» WHAT YOU NEED TO DO
Can you duplicate, word for word and nothing else, the lines of the rows below starting at the line that contains "You are a computer-use agent. 1511x538" and ending at the line that contains "click(x=154, y=427)", with both of those lines included?

» INPUT ROWS
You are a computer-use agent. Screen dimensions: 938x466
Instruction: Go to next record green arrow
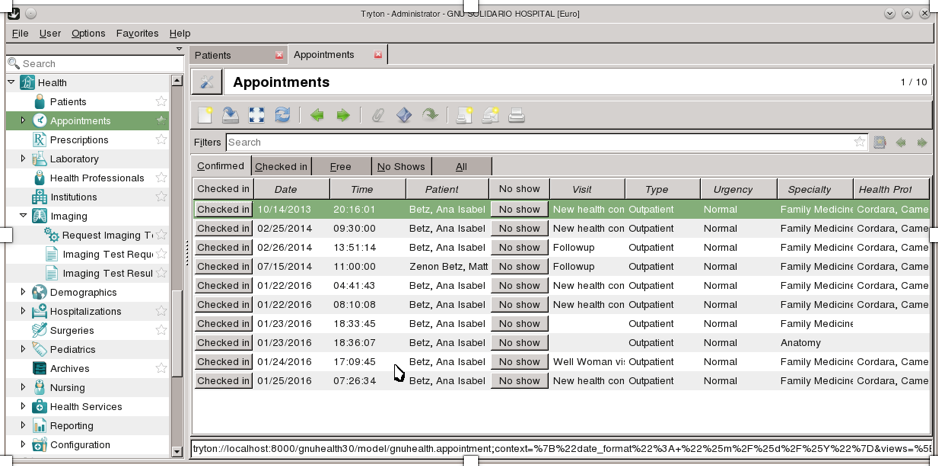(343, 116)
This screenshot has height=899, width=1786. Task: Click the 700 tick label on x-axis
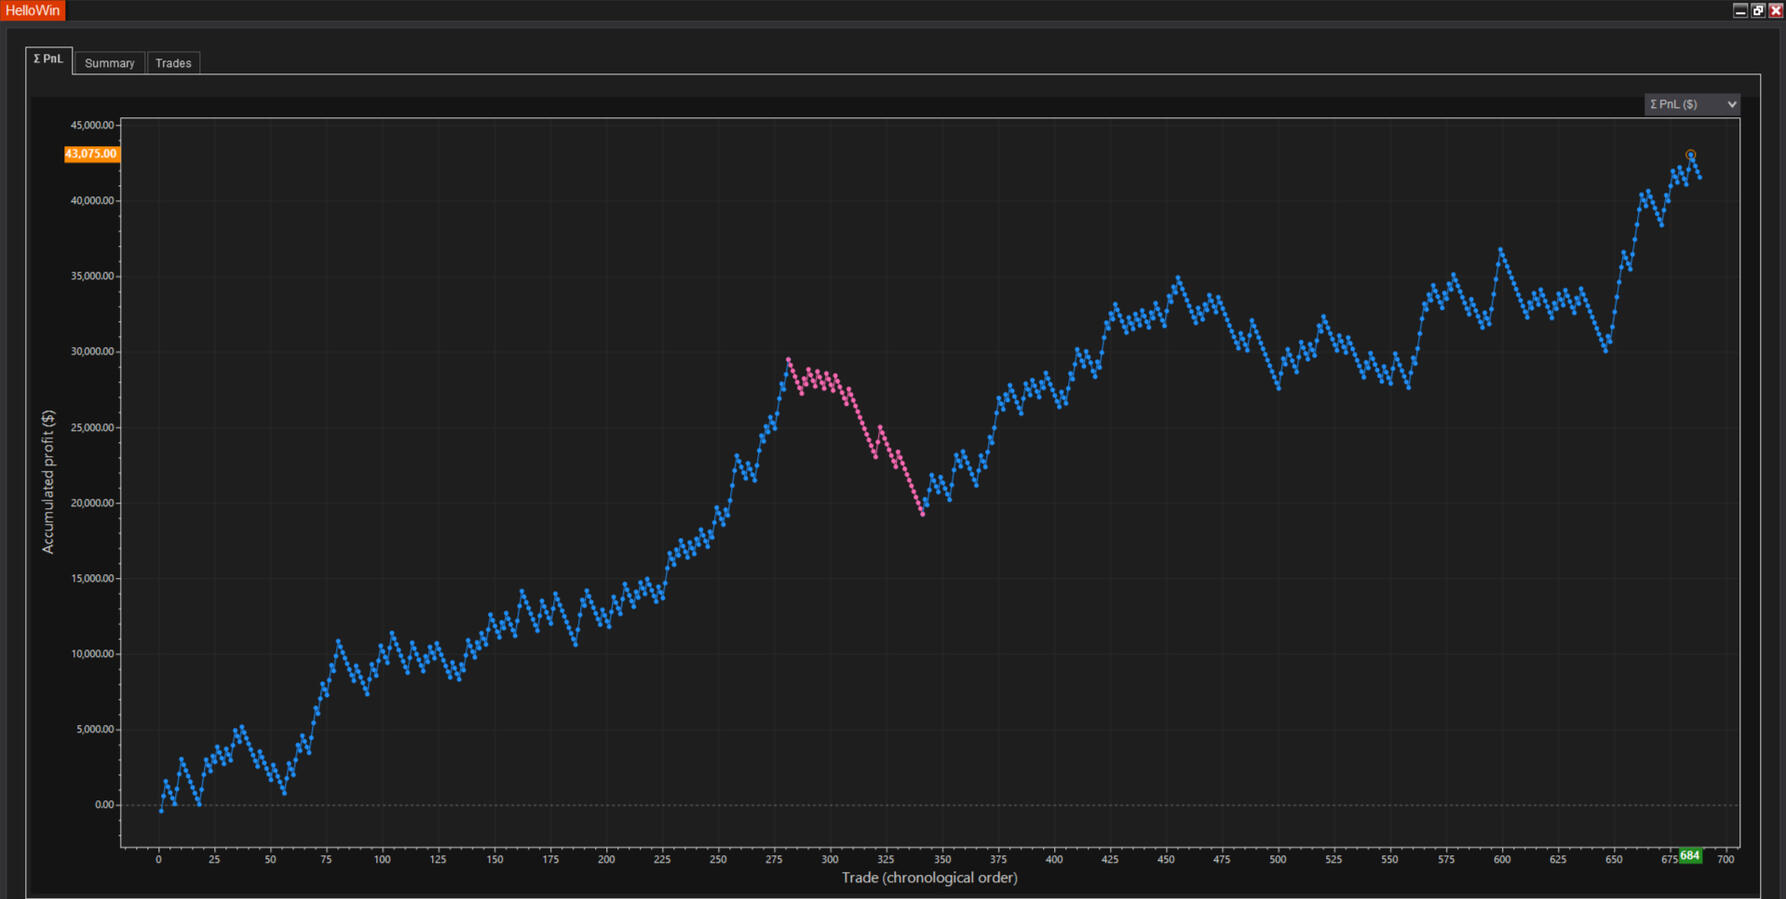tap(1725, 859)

---

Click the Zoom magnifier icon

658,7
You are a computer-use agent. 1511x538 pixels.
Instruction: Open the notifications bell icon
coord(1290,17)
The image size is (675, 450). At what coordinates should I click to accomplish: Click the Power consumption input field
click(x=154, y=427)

...

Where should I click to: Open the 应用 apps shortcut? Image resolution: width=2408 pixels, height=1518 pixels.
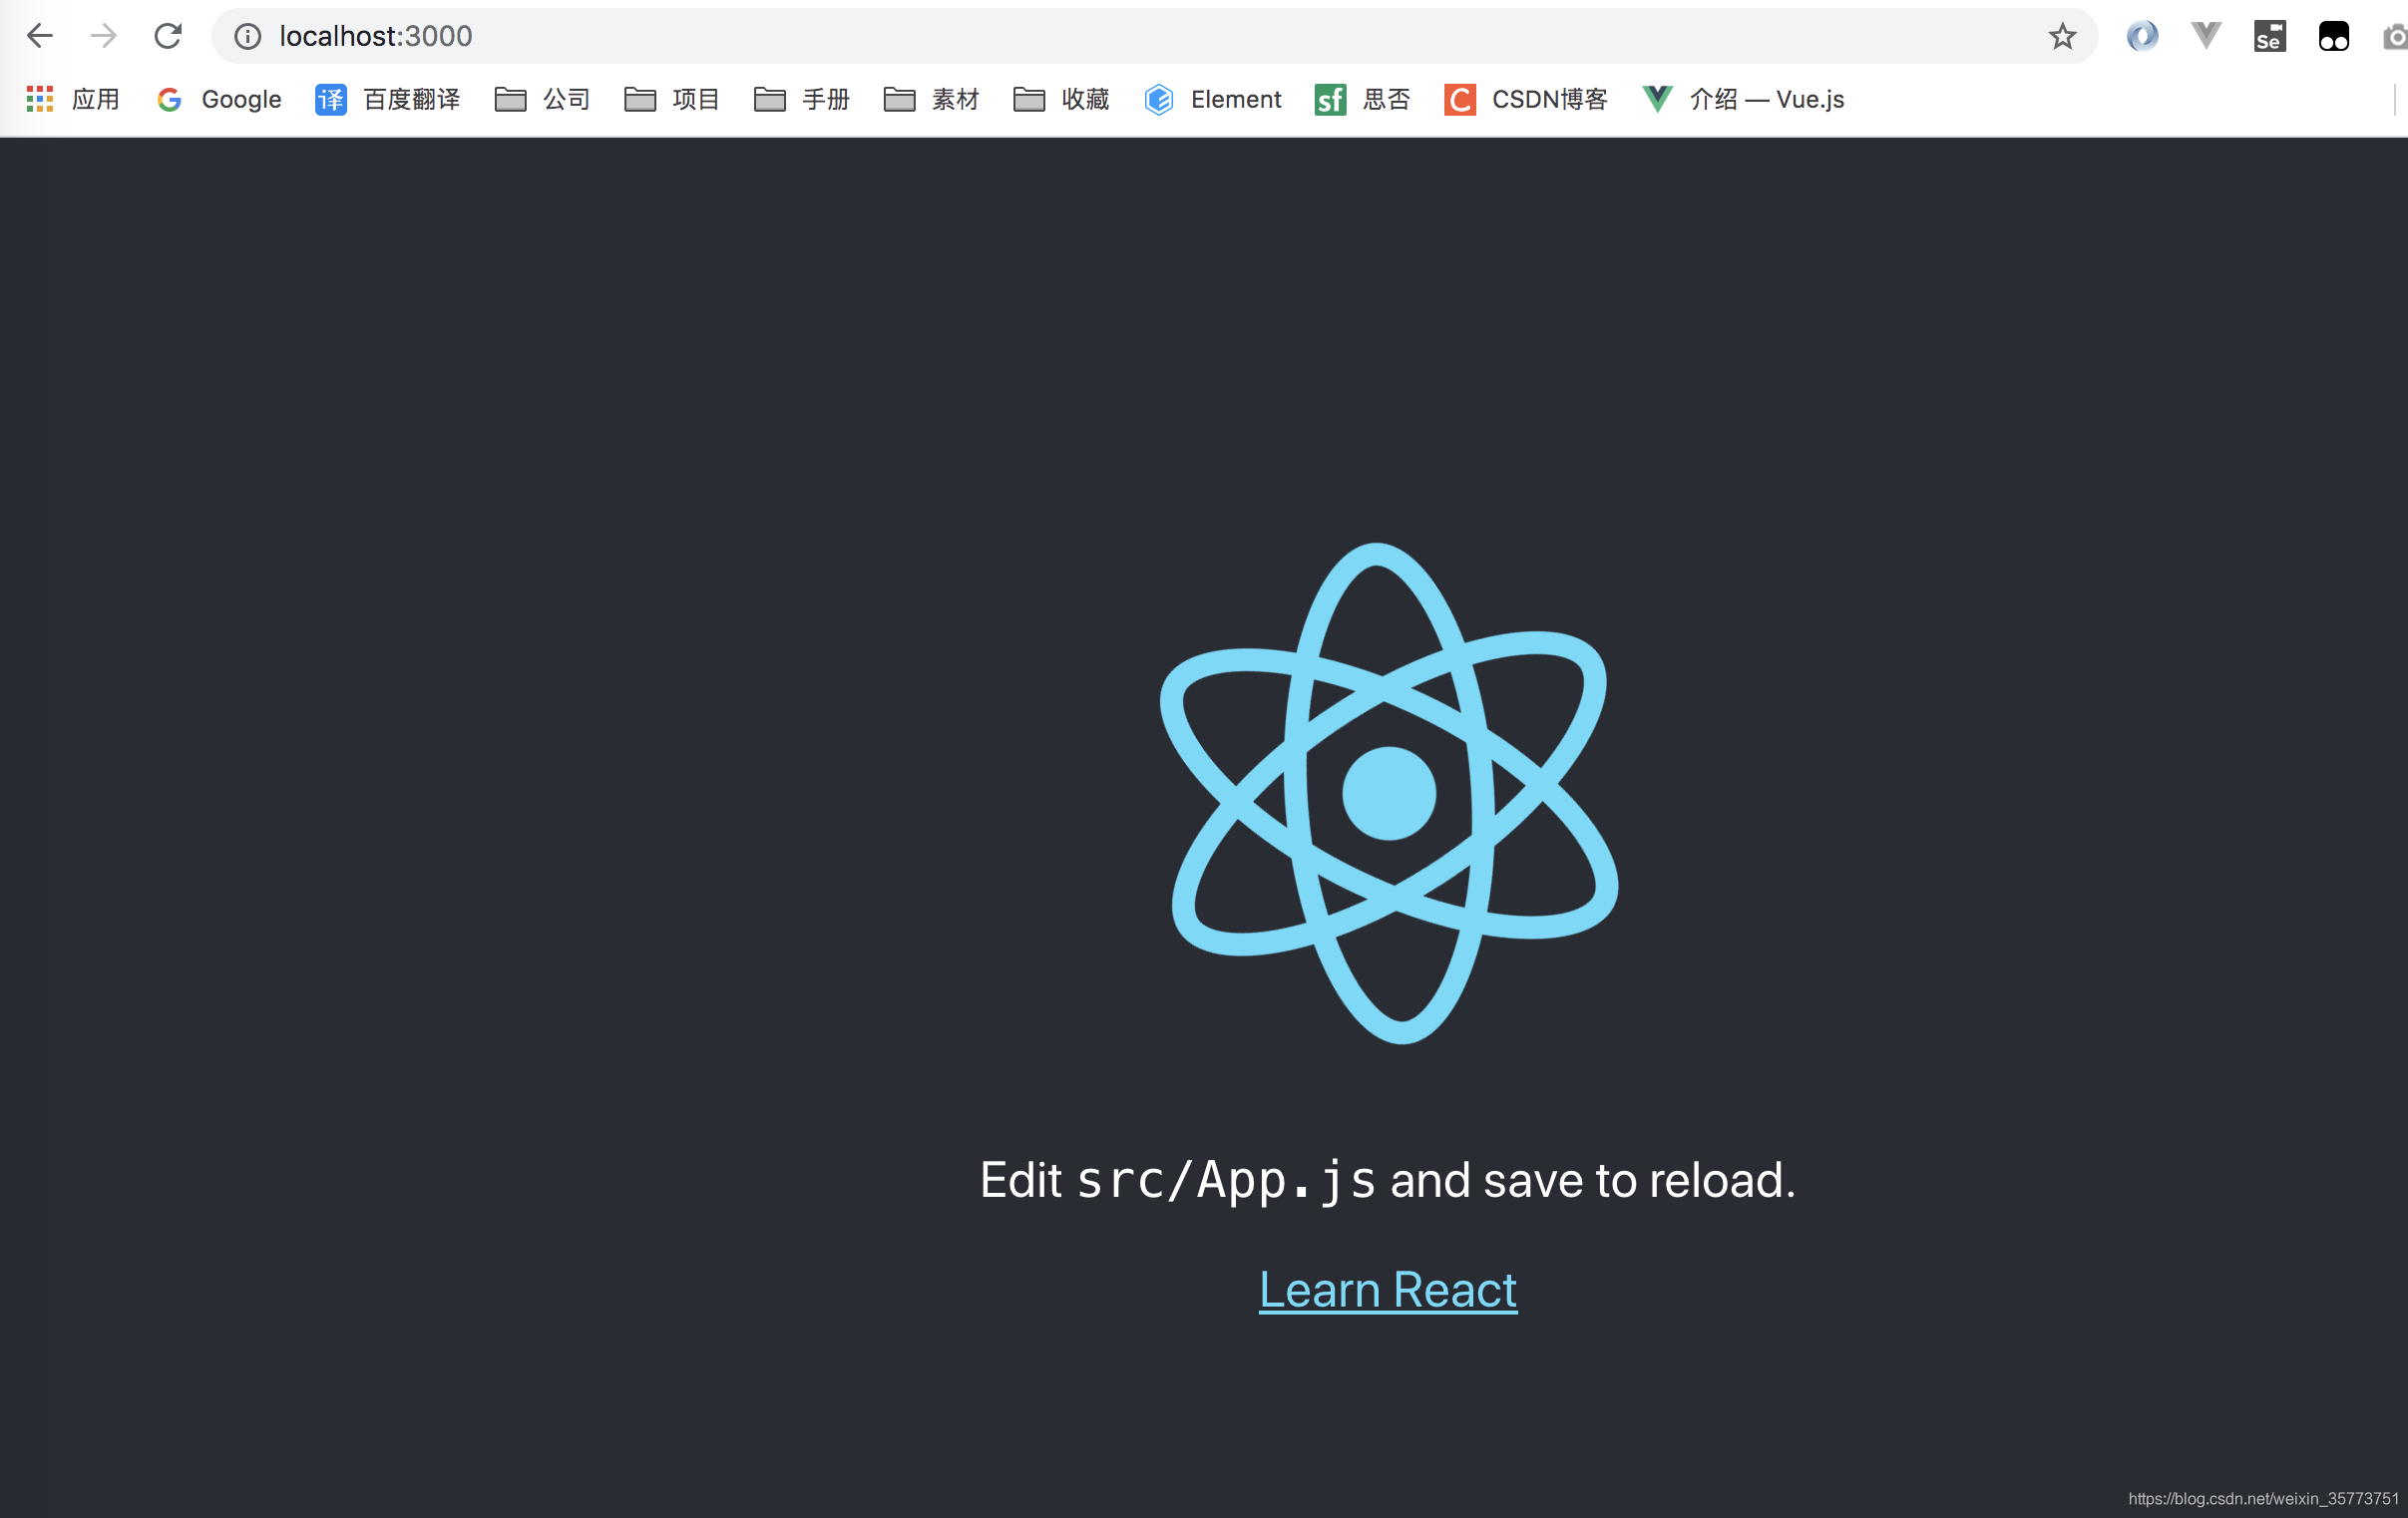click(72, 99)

» FINAL ANSWER
You are a computer-use agent. 1511x538 pixels.
Instruction: Open the notifications bell icon
coord(1290,17)
The image size is (675, 450). At what coordinates should I click to accomplish: Click the Power consumption input field
click(x=154, y=427)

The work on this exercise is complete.